__TEXTE FOURNI__.
Question de M. CHEVROLLIER Guillaume (Mayenne - Les Républicains) publiée le 24/01/2019

M. Guillaume Chevrollier attire l'attention de Mme la ministre des solidarités et de la santé sur l'impact de la réforme de l'obligation d'emploi des travailleurs handicapés (OETH). Cette dernière se poursuit en ce moment dans le cadre de la rédaction des décrets d'application de la loi qui définiront les modalités d'application de cette obligation d'emploi révisée.

Afin de favoriser l'emploi direct des personnes handicapées, la loi prévoit désormais que les contrats de sous-traitance passés par les entreprises ou collectivités aux établissements et services d'aide par le travail (ESAT), aux entreprises adaptées (EA) et aux travailleurs indépendants en situation de handicap (TIH), qui représentent un total près de 250 000 travailleurs en situation de handicap, ne pourront désormais plus être comptabilisés pour remplir leur obligation d'emploi (le quota de 6 %). Le Gouvernement indique cependant que les futures modalités de calcul de recours à la sous-traitance seront définies dans le futur décret avec un objectif de « neutralité financière ».

__LIGNES DE DONNÉES__.
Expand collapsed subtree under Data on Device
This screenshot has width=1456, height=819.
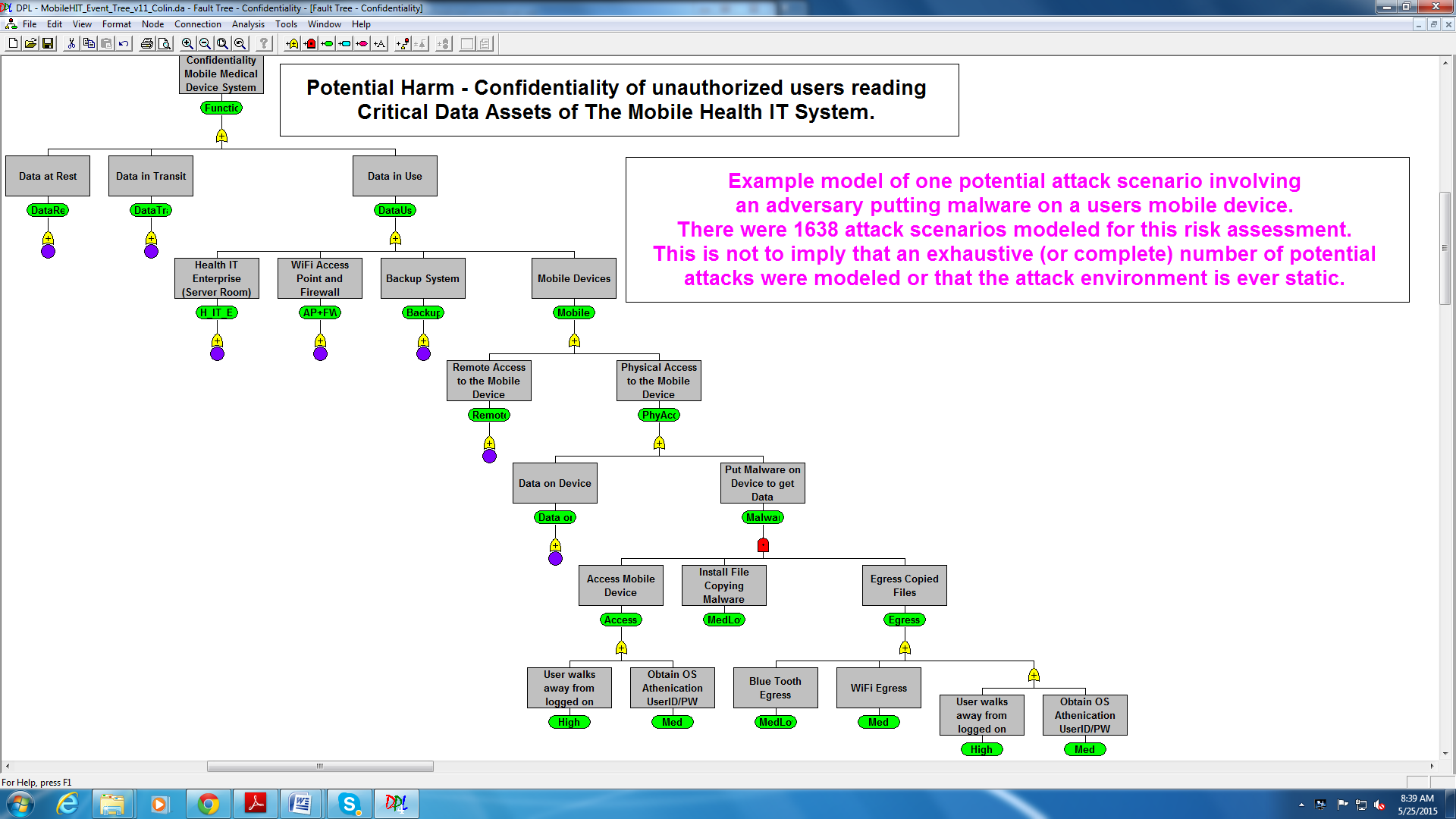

__CONSIGNES__.
A. Relevez, dans la question écrite sur l'obligation d'emploi des travailleurs handicapés, les catégories de sous-traitants dont les contrats ne pourront plus être comptabilisés pour remplir cette obligation.
B. Poursuivez la question écrite sur l'obligation d'emploi des travailleurs handicapés après sa dernière phrase.

__RÉPONSES AUX CONSIGNES__.
A.
- les établissements et services d'aide par le travail (ESAT)
- les entreprises adaptées (EA)
- les travailleurs indépendants en situation de handicap (TIH)

B.
Les associations représentantes des personnes handicapées alertent sur leurs inquiétudes quant à l'effet de cette réforme sur les donneurs d'ordres qui ne seront plus incités de la même manière, demain, à avoir recours à la sous-traitance. Les associations sont en effet inquiètes que la réforme vienne directement fragiliser le travail des 250 000 personnes en situation de handicap qui ont aujourd'hui un accès à un travail au moyen de l'accompagnement proposé par les établissements et services d'aides par le travail et dont la capacité de travail est inférieure ou égale au tiers de celle d'une personne dite « valide », qui sont salariées en entreprise adaptée ou travailleurs indépendants.

Il souhaite savoir comment concrètement le Gouvernement compte garantir également une neutralité financière pour les ESAT, EA et TIH dont les activités pourraient être impactées directement par la réforme de l'OETH qui vise pourtant à améliorer l'accès au travail des personnes handicapées.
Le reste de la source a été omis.